-------- Passage
In lieu of an abstract, here is a brief excerpt of the content:

  • Another Step Towards Indivisibility: Identifying the Key Features of Violations of Economic, Social and Cultural Rights*
  • Scott Leckie (bio)

Moralists used to complain that international law was impotent in curbing injustices of nation-states, but it has shown even less capacity to rein in markets that, after all, do not even have an address to which subpoenas can be sent. As the product of a host of individual choices or singular corporate acts, markets offer no collective responsibility. Yet responsibility is the first obligation of both citizens and civic institutions. 1

I. Introduction

Of all the domains where state and intergovernmental action on human rights have failed to achieve anything more than modest success, the development of effective measures for the prevention and remedying of violations of economic, social and cultural rights must surely classify as one of the most glaring. Although the international community has consistently reiterated the proposition that all human rights are intertwined within a [End Page 81] coherent system of law, responses to violations of economic, social and cultural rights—both procedural and substantive—have paled in comparison to the seriousness accorded infringements of civil and political rights. 2

This situation prevails even though perhaps no other human rights treaty is violated in as obdurate or frequent a way as the International Covenant on Economic, Social and Cultural Rights, 3 despite much conceptual and interpretive progress in this area of law over the past decade. This state of affairs has little, however, to do with the nature of the obligations and rights established in the ICESCR. Problems of perception and resolve, rather than any inevitable limitation of law or jurisprudence, have kept economic, social and cultural rights wallowing in the relative purgatory of global efforts to secure human rights.
----------------
-------- Data excerpt
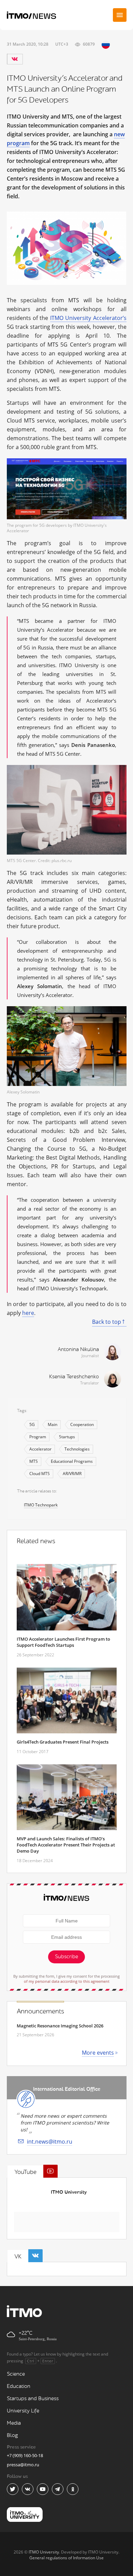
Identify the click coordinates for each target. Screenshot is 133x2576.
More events (98, 2052)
----------------
• [Requirements]
List each category of rights named in the excerpt on economic, social and cultural rights, one word per category. The material has nothing to do with the excerpt.

• [The reply]
Economic
Social
Cultural
Civil
Political